FDA issues new framework to advance use of real-world data
The Food and Drug Administration is expanding its use of real-world data—such as electronic health records, medical claims and registries—to improve regulatory decisions regarding drugs and biologics.
“Because they include data covering the experience of physicians and patients with the actual use of new treatments in practice—and not just in research studies—the collective evaluation of these data sources has the potential to inform clinical decision making by patients and providers, develop new hypotheses for further testing of new products to drive continued innovation and inform us about the performance of medical products,” said FDA Commissioner Scott Gottlieb, MD, in a written statement.

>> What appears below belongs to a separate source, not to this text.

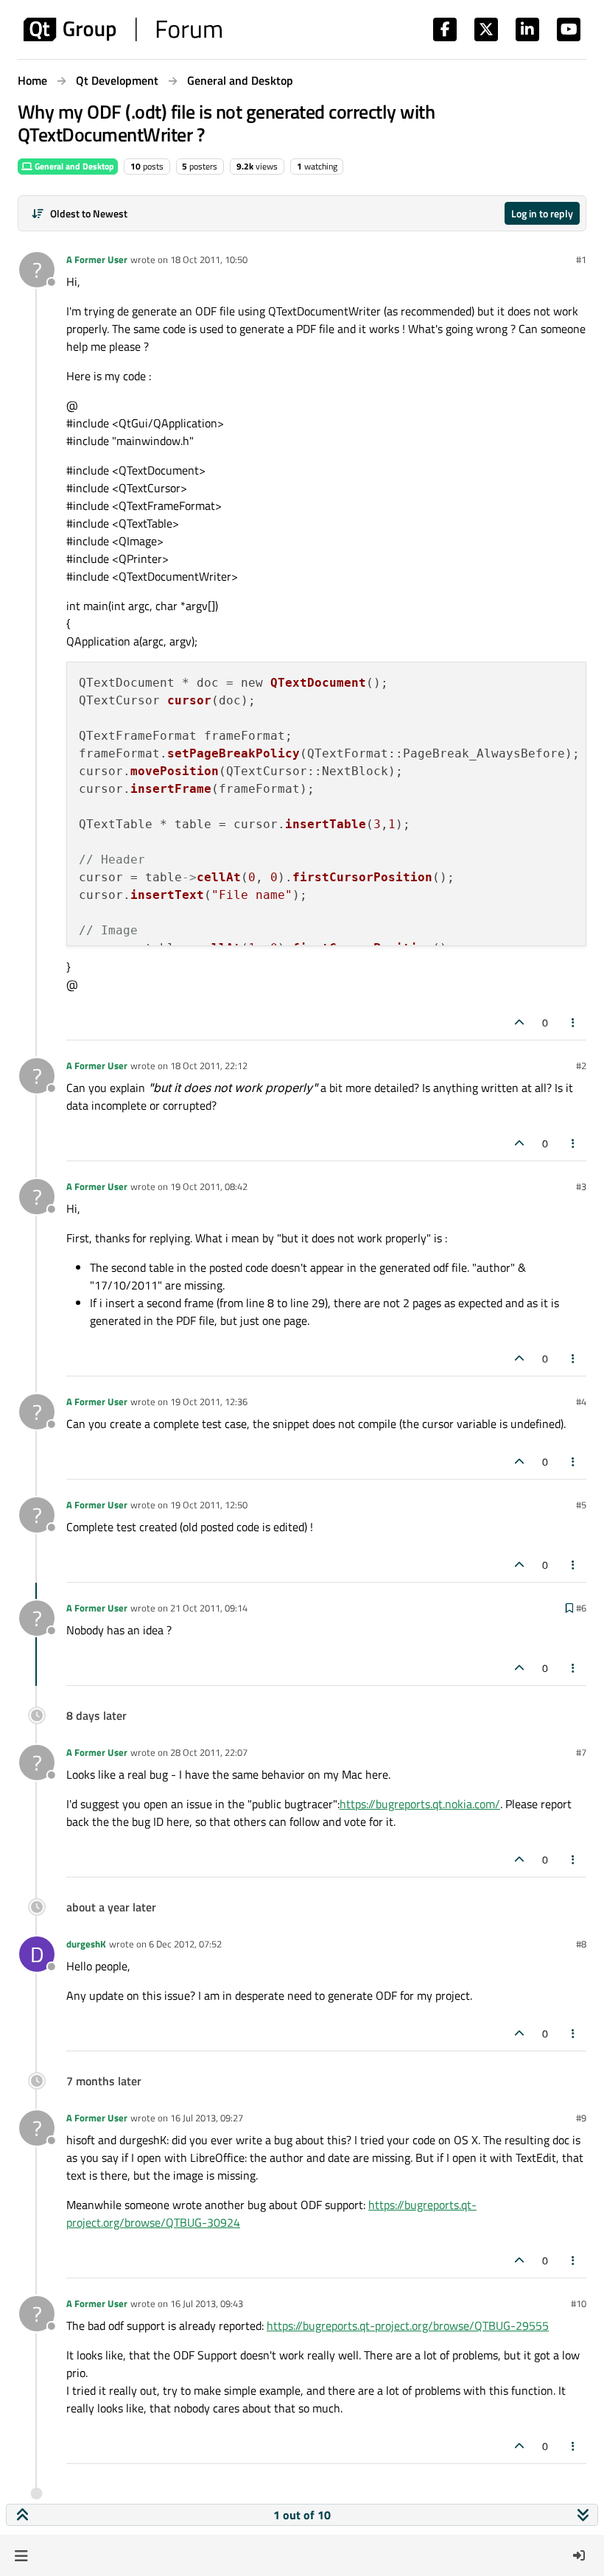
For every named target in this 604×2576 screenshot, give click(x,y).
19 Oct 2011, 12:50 (208, 1504)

The agency on Thursday released a new strategic framework to serve as a roadmap for more fully incorporating real-world data (RWD) and real-world evidence (RWE) into its regulatory activities.
“This framework is intended to advance the collection of data that are appropriate, consistent and provide information and knowledge that can better inform regulatory decision-making,” added Gottlieb. “For example, currently used EHRs and medical claims data may not capture all of the data elements needed to answer significant questions of interest. That’s why part of our new framework is to explore strategies for filling the gaps other sources of RWD, which may include the use of mobile technologies, electronic patient reported outcome tools, wearables and biosensors.”

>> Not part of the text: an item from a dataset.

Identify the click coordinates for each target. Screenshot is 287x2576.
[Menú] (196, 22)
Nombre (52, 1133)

According to the FDA, patient registries are another source of RWD that could be used to generate RWE, as well as—potentially—electronic healthcare data from other countries.
The agency plans to issue guidance on how to assess the reliability and relevance of RWD from EHRs and medical claims used to generate RWE regarding drug product effectiveness. In addition, the FDA intends to examine how to assess the reliability and relevance of registry data and international electronic healthcare data.
“The healthcare system is integrating more effective ways to leverage electronic tools to gather and use vast amounts of health-related data,” noted Gottlieb. “There’s more data available to inform medical decisions than ever before. But we need to provide clear guidance on the appropriate collection and evaluation of this information.”